Under current law, the federal Medicaid share is pegged to program enrollment, not population growth, said John Holahan, director of the Health Policy Center at the nonpartisan Urban Institute. That means federal funding increases when the Medicaid rolls swell. But under Ryan's plan, "there are no provisions to automatically deal with recessions," said Holahan. "The demand for Medicaid goes up at the same time state revenue is going down."
—Would low-income and disabled people still have a legal right to coverage?
Converting Medicaid into a block grant would end the current right to coverage under federal law, and it remains unclear what rights could be preserved. Most analysts say states would insist on the flexibility to reduce their Medicaid rolls. The Urban Institute estimates that between 14 million and 27 million people would lose coverage because of Ryan's spending restrictions.
—What sorts of safeguards would remain in place for seniors in need of nursing home care?

- **Listed records**:
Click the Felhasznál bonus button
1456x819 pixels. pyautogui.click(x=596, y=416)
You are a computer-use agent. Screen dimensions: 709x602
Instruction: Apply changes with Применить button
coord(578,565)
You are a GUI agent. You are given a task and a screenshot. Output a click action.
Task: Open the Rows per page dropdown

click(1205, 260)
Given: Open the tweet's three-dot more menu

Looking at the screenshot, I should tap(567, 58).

- **Problems and tasks**:
• A. In the passage on the Medicaid block grant proposal, how many people does the Urban Institute estimate would lose coverage under Ryan's spending restrictions?
• B. Extend the passage on the Medicaid block grant proposal, beginning right after its final line.
The items have no connection to the passage on the Medicaid block grant proposal.

- **Responses for each task**:
• A. Between 14 million and 27 million people.

• B.
Although frail elderly people must spend down most of their savings before they can qualify for Medicaid, a federal law shields spouses from becoming impoverished. It's unclear what would take its place.
Supporters of state control say governors and legislatures are closer to the people and would not run roughshod over their own constituents.
Back in Ryan's state, the jury is still out.
Medicaid covers nearly 1 in 5 Wisconsin residents, and hospitals have a major stake in the outcome. But Joanne Alig, senior vice president for policy with the Wisconsin Hospital Association, says they would need to know more about the plan to reach conclusions.
"While I think we are supportive of looking at alternatives to the Medicaid status quo, the devil's in the details," she said.